## [What you should do]
Quote everything in the listing from the line containing "Given: Click the" down to the line containing "Looking at the", both ends included, leaving out the pictures.

━━ Information given ━━

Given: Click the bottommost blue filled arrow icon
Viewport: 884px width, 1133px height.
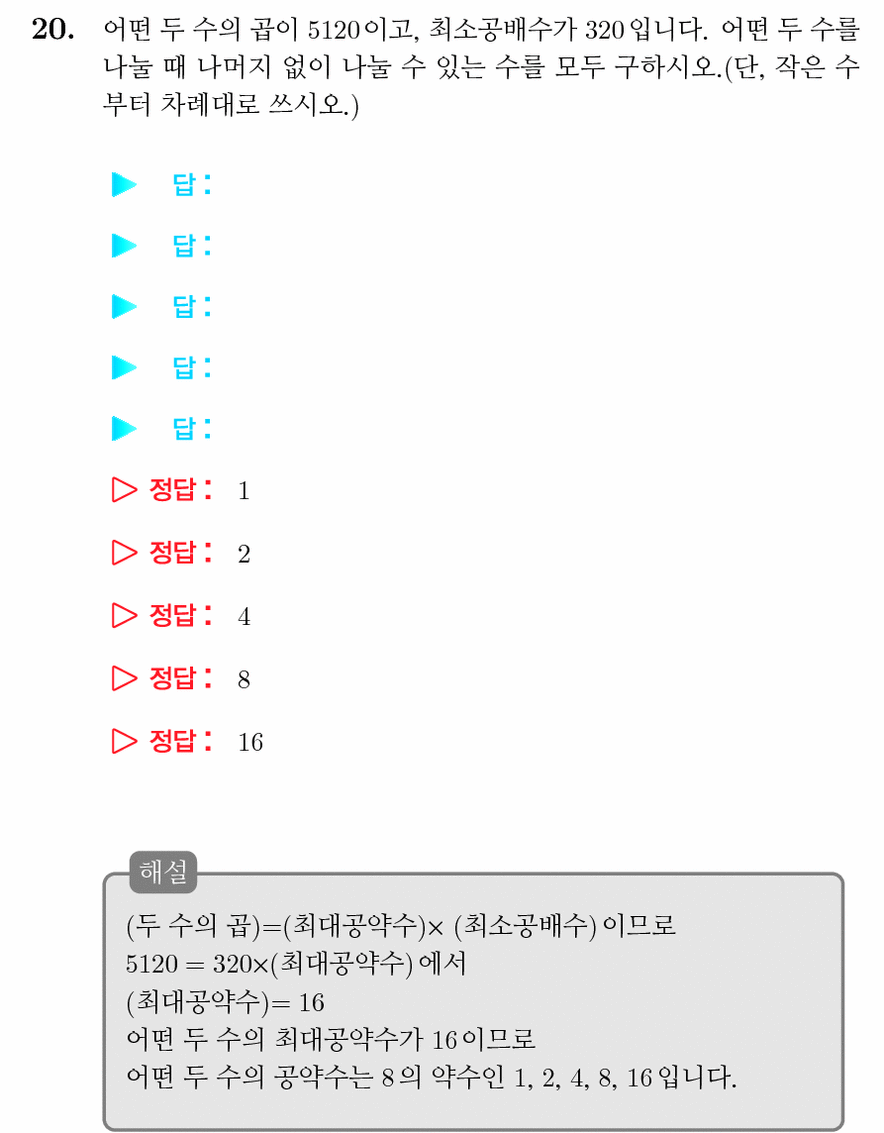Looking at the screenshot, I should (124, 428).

━━━
━━ Information given ━━

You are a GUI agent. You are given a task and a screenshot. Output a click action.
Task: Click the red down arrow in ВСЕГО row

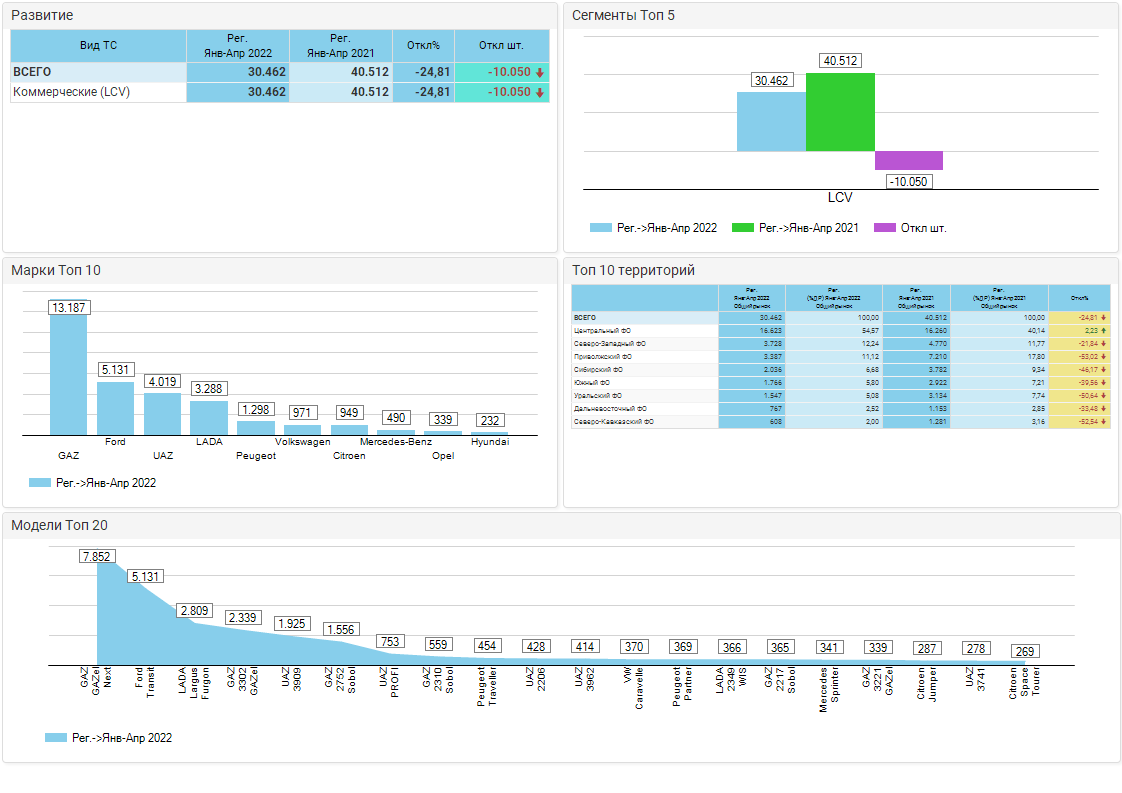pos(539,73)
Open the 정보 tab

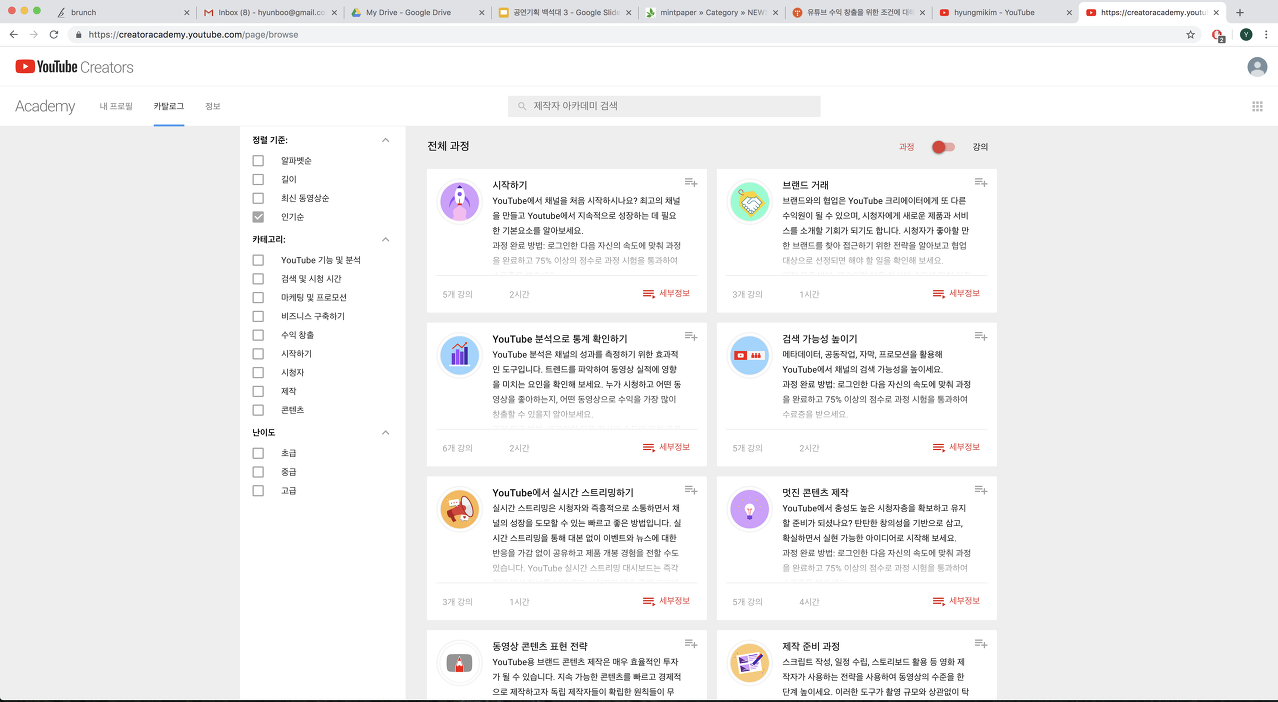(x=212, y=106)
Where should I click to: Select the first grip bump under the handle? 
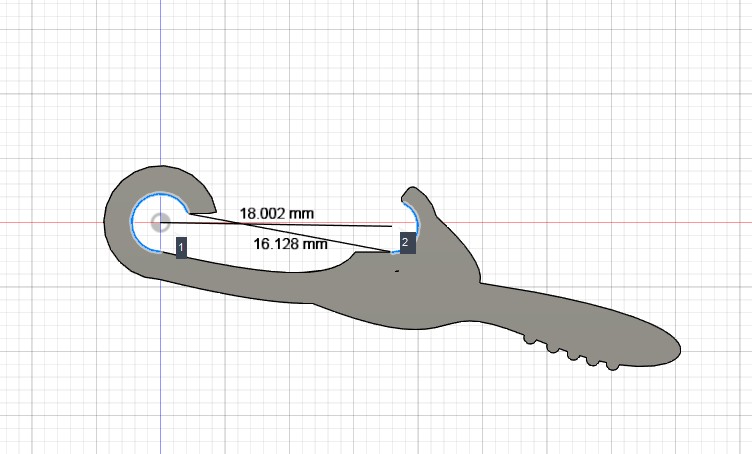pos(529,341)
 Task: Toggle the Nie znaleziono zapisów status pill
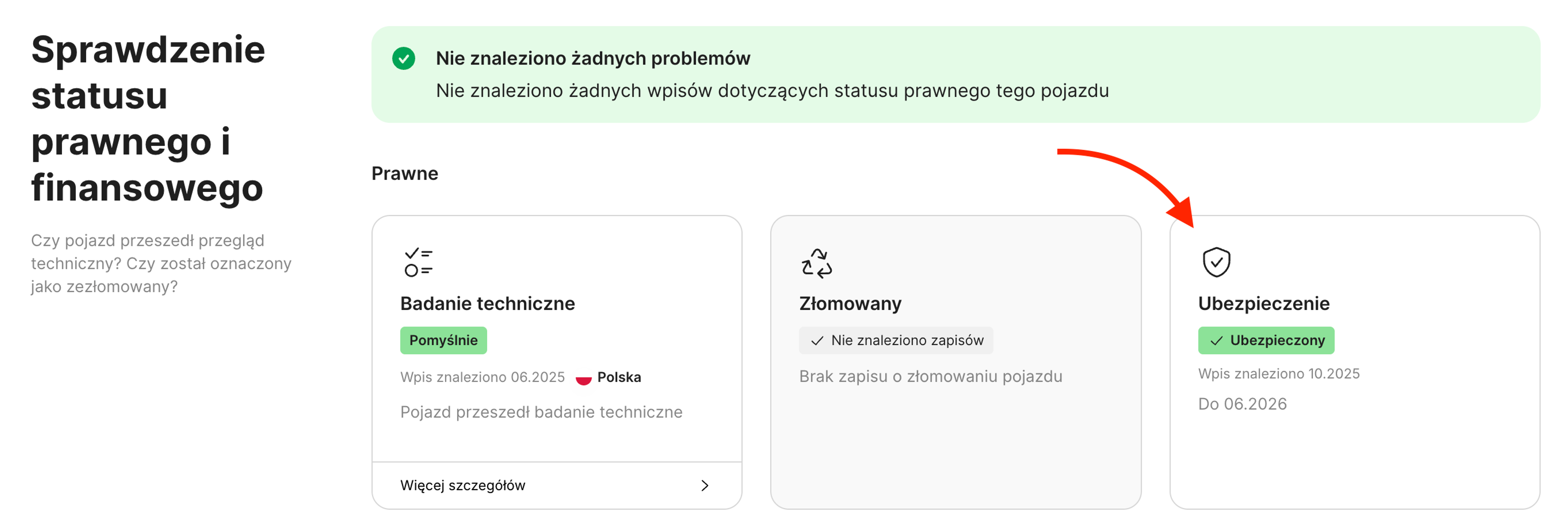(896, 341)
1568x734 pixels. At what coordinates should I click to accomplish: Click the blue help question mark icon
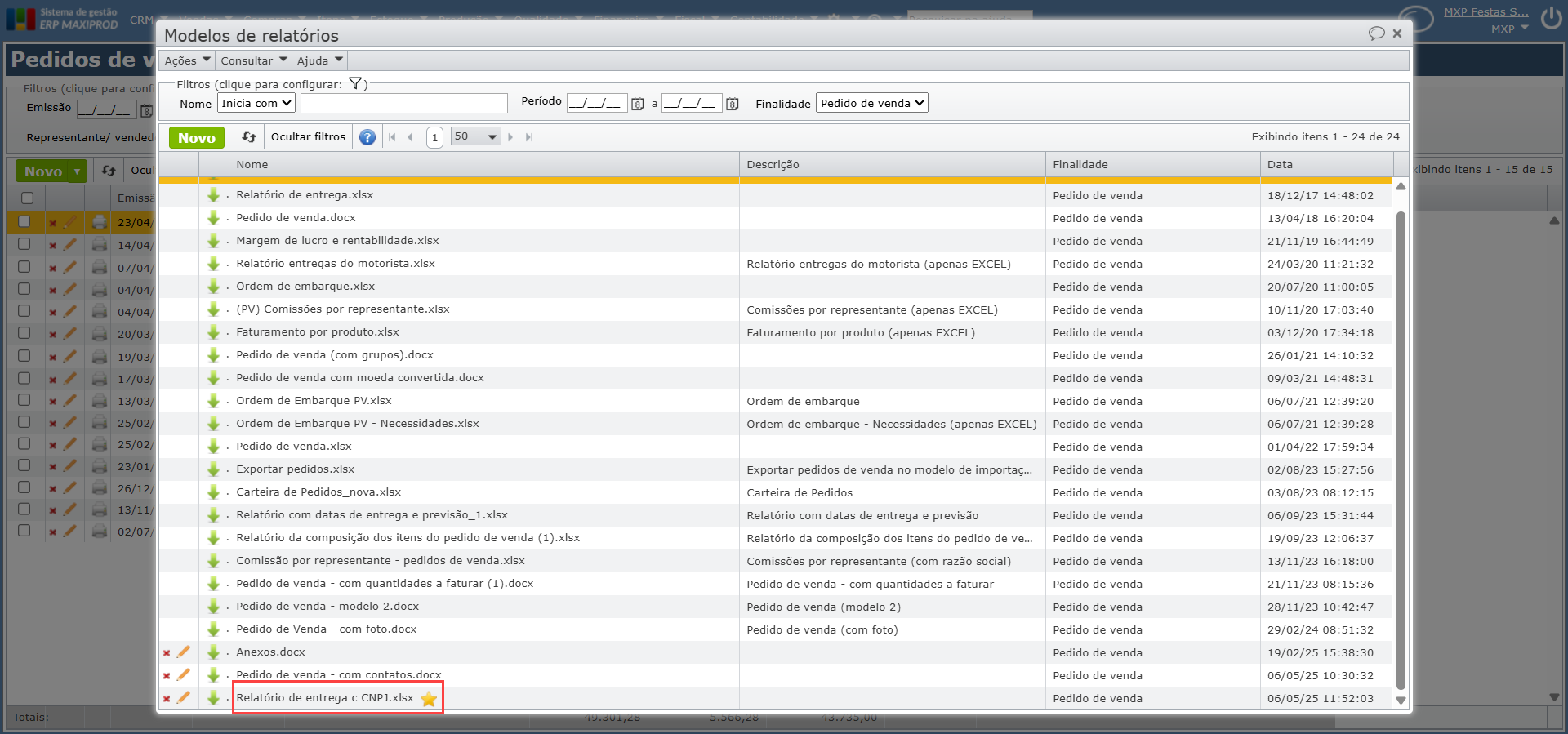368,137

━━━
━━ Information given ━━

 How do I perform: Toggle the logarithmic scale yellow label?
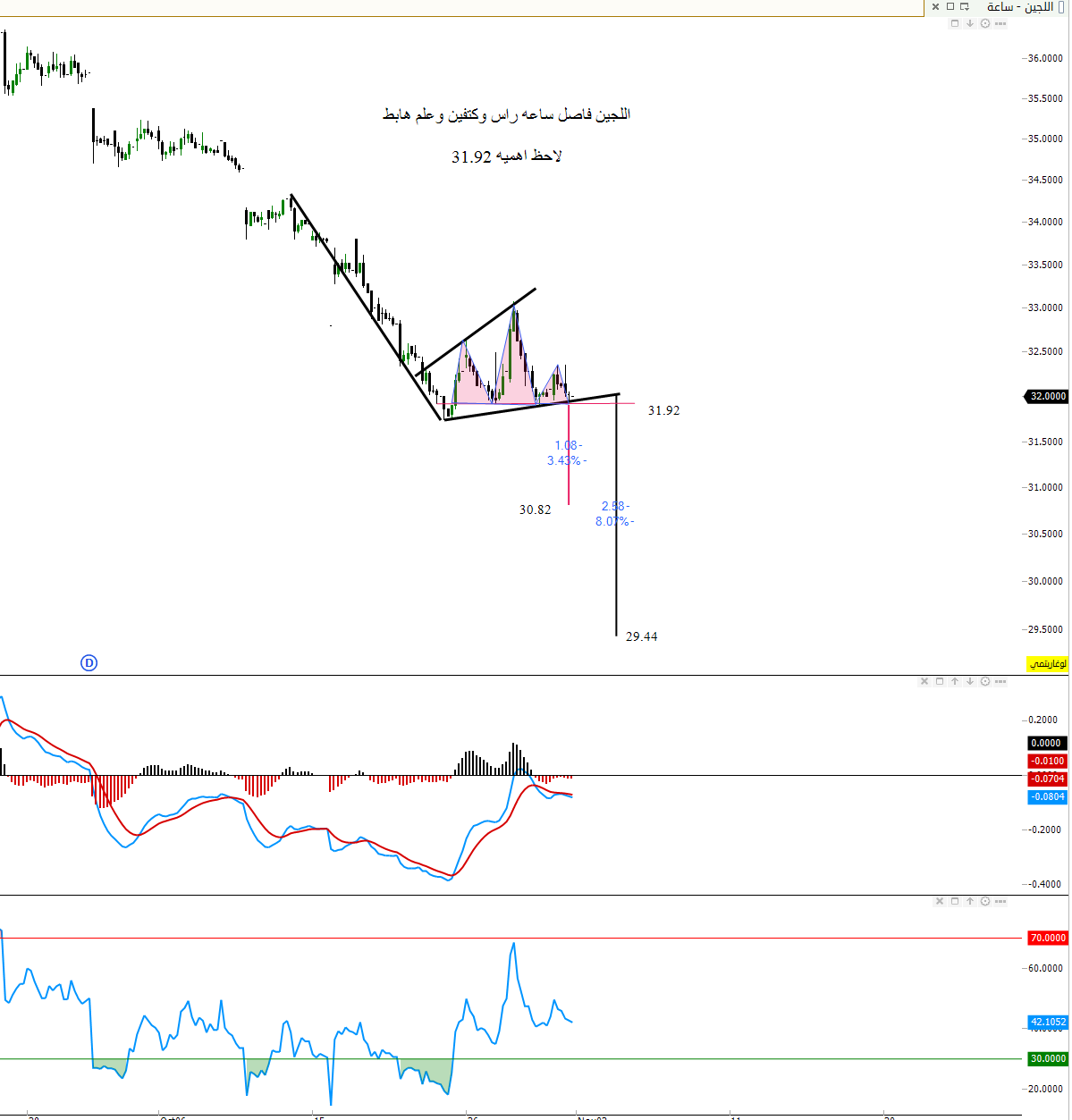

━━━

## [The completed task]
Given: Click the bottommost blue filled arrow icon
Viewport: 884px width, 1133px height.
Looking at the screenshot, I should (124, 428).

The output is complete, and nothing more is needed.